Under the leasing agreement, SolarCity will guarantee you a rate per kilowatt hour that is lower than the current utility rate and lock it in for 20 years, with annual increases up to 2.9 percent, and will pay you the difference if you don’t achieve the promised savings.
But if utility prices go down, you could actually end up paying more than your neighbor who does not have solar panels on his roof owned by a third party. As unlikely as that may sound, there are many people in New Hampshire, the governor included, who believe prices must go down as a matter of economic necessity, and there are several initiatives under way with that goal.
The state’s regulatory environment for renewables is unpredictable. New Hampshire is one of 43 states with a market for renewable energy certificates, but has the lowest price — $55 per megawatt versus $285 in Massachusetts — and they could go away at any time.
Question of commitment
Even if the certificate program remains in place, there’s no guarantee the state Legislature won’t raid the fund, as the House is attempting to do this year, and leave nothing for solar subsidies.
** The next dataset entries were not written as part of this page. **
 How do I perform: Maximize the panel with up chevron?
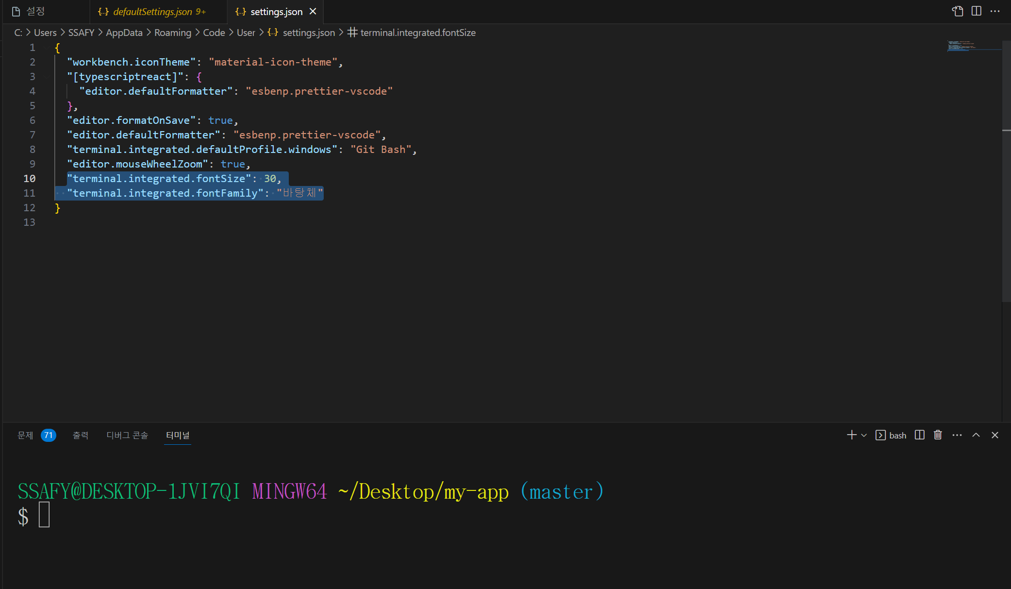click(976, 435)
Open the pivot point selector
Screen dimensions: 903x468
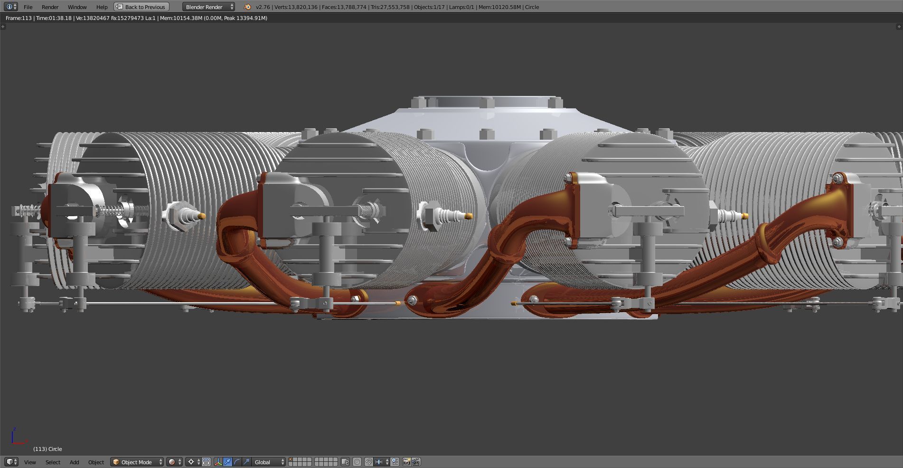click(193, 462)
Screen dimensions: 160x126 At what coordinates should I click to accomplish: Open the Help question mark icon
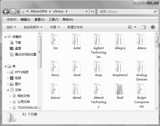[153, 27]
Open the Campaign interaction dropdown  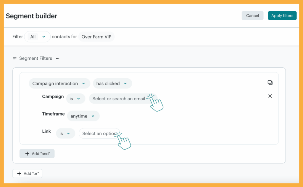59,83
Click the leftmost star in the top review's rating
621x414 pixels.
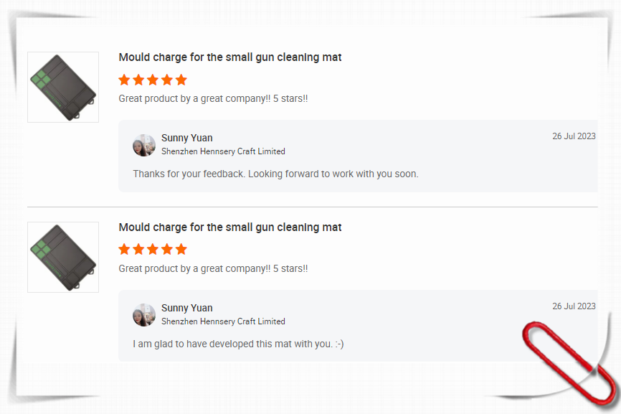click(x=125, y=80)
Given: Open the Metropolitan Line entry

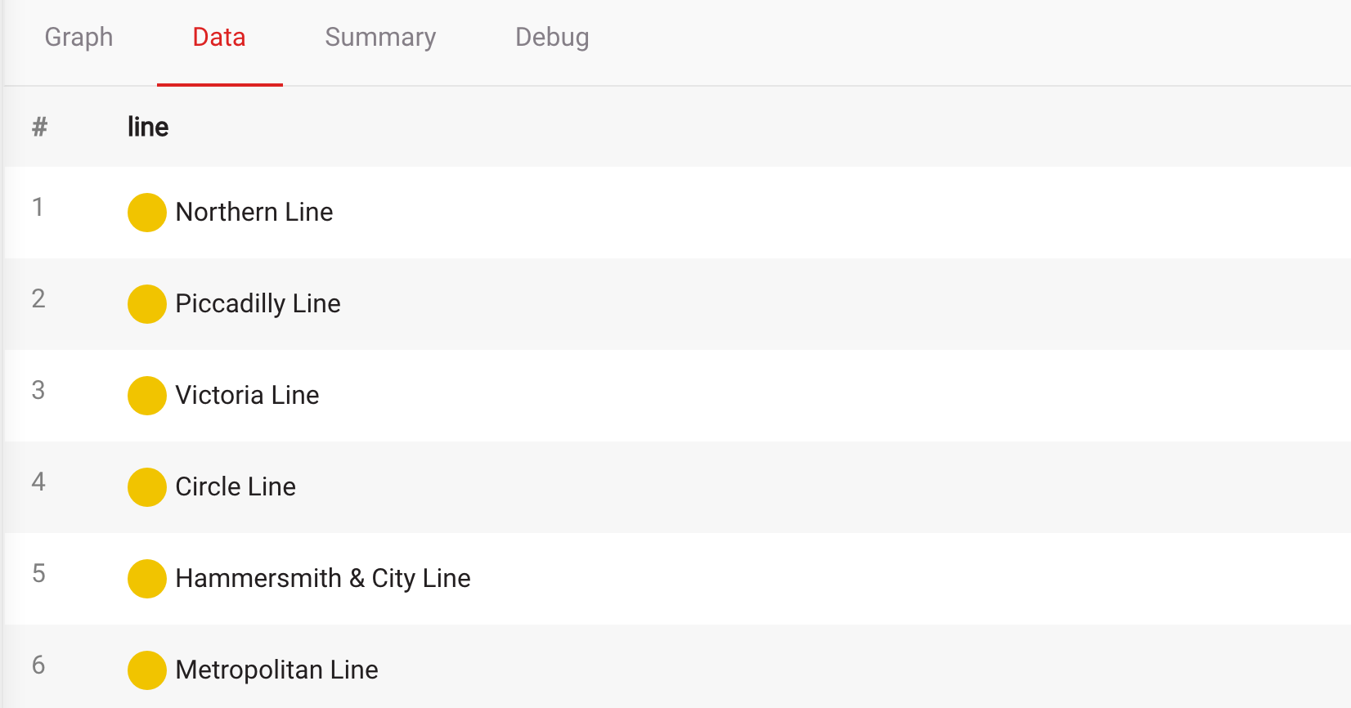Looking at the screenshot, I should pos(276,670).
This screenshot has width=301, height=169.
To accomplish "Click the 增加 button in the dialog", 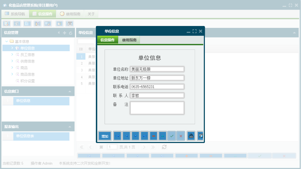I will 104,136.
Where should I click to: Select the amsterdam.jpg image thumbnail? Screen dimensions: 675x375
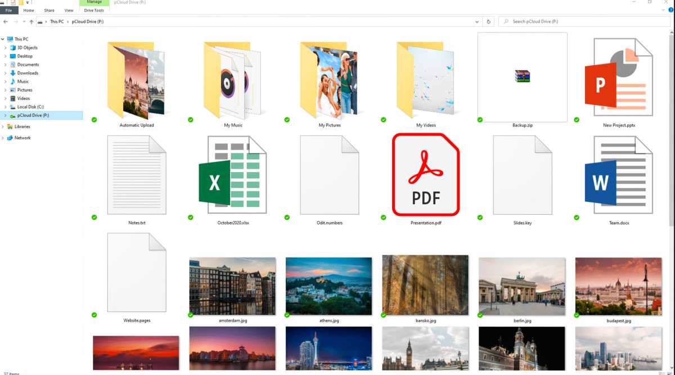[232, 286]
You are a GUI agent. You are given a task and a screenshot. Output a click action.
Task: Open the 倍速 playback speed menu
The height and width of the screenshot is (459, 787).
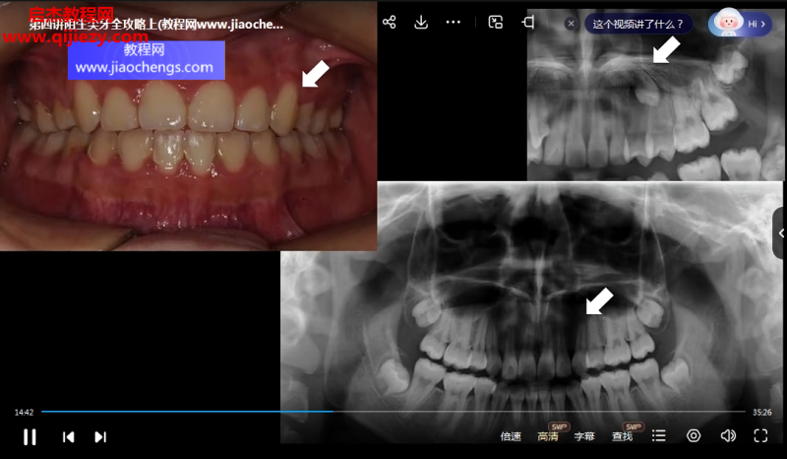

The state’s participation in the Regional Greenhouse Gas Initiative, which also helps solar programs, comes under fire in virtually every legislative session.
“In New Hampshire, the economics of leasing just don’t add up,” said Erik Shifflett, co-owner of Granite State Solar. “I don’t know how SolarCity is going to make that work. They are not going to be generating as much revenue from their RECs (renewable energy certificates), and if they are not generating it from the RECs, how are they going to pass the savings along to the customer?”
Then there’s always the possibility that the Public Utilities Commission in the state will impose new charges on the owners of solar systems to force them to pay their share of maintaining the distribution system, either through a flat monthly fee or a distribution charge based on volume, which could further reduce savings.
The Legislature is considering those very options now as it mulls the future of the state’s “net metering” program, in which solar owners sell surplus electricity back into the grid.
Chapman says the incentives and subsidies are important, but not essential to long-term customer savings.
“Is there a commitment to these policies in the state Legislature? We hope that there is,” he said. “We hope that they see this technology through to its full maturation. We want some certainty and stability. But our business is focused on how quickly we can bring down the cost, anticipating a day when there is no subsidy, no tax credits, whenever that day may come.”
With so many variables in play, “A Homeowner’s Guide to Solar Financing: Leases, Loans, and PPAs,” published in February by the Clean Energy States Alliance (CESA), ought to be required reading by anyone considering solar as a way of escaping the state’s crushing energy costs.